The door opened slowly. A gloved hand, and then a white, hooded face, slipped through the narrow entry.
"Jack o' Judgment! Poor old Jack o' Judgment come to make a call," chuckled the hateful voice. "Down, dog; down!" He flourished the long-barrelled revolver theatrically, then turned with a chuckle of laughter to the gaping Mr. Crotin.
"Poor Jacob!" he crooned, "he has sold his birthright for a mess of pottage! Don't touch that paper, Crewe, or you die the death!"
His hand leapt out and snatched the transfer, which he thrust into the hand of the wool-spinner.
"Get out and go home, my poor sheep," he said, "back to the blankets! Do you think they'd be satisfied with one mill? They'd come for a mill every year and they'd never leave you till you were dead or broke. Go to the police, my poor lamb, and tell them your sad story. Go to the admirable Mr. Stafford King—he'll fall on your neck. You won't, I see you won't!"
The laughter rose again, and then swiftly with one arm he swung back the merchant and stood in silence till the door of the flat slammed.
The colonel found his voice.
"I don't know who you are," he said, breathing heavily, "but I'll make a bargain with you. I've offered a hundred thousand pounds to anybody who gets you. I'll offer you the same amount to leave me alone."

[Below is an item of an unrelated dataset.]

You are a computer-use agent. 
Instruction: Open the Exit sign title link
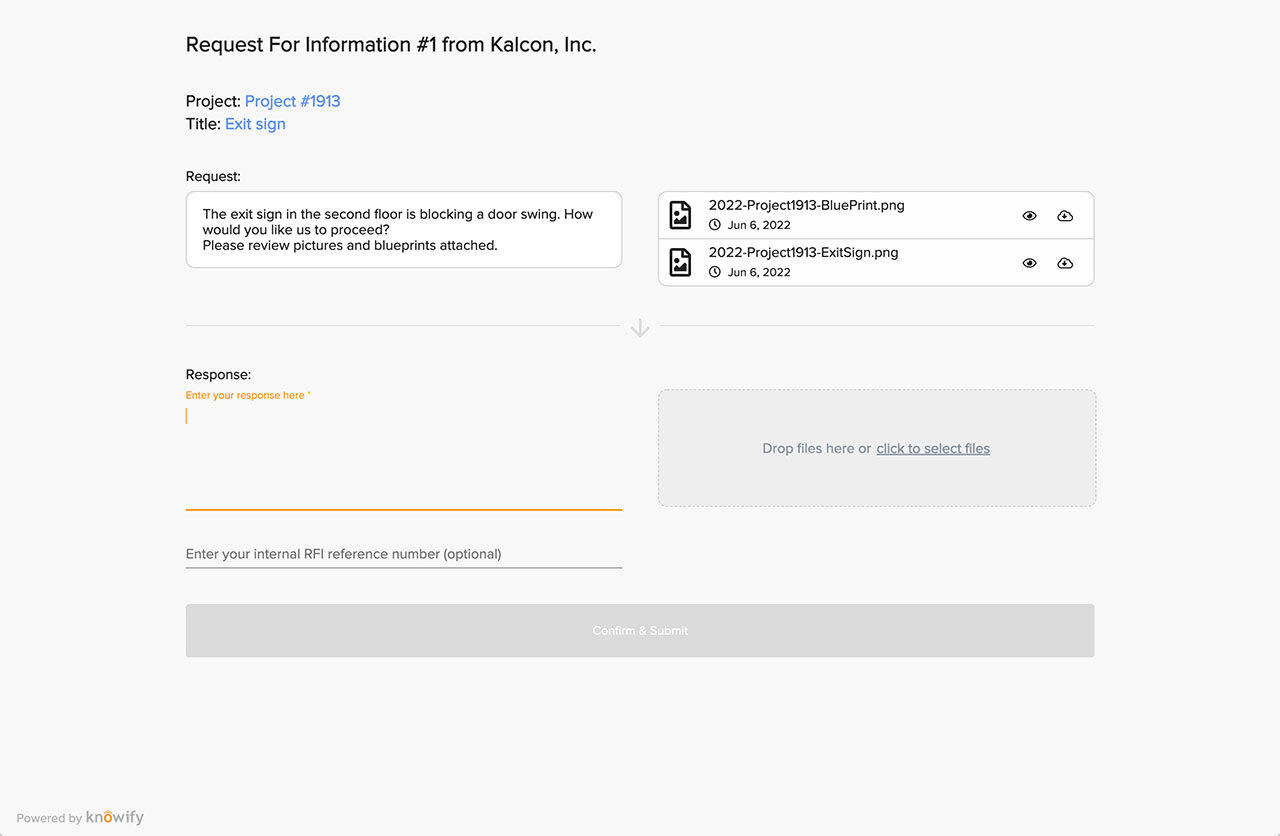[255, 124]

"Make it a hundred thousand millions!" said Jack o' Judgment in his curious, squeaky voice, "give me the moon and an apple, and I'm yours!"
He was gone before they could realise he had passed through the door, and he had left the flat before either moved.
"Quick! The window!" said the colonel.
The window commanded a view of the front entrance of Albemarle House, and the entry was well lighted. They reached the window in time to see the Yorkshireman emerge with unsteady steps and stride into the night. They waited for their visitor to follow. A minute, two minutes passed, and then somebody walked down the steps to the light. It was a woman, and as she turned her face the colonel gasped.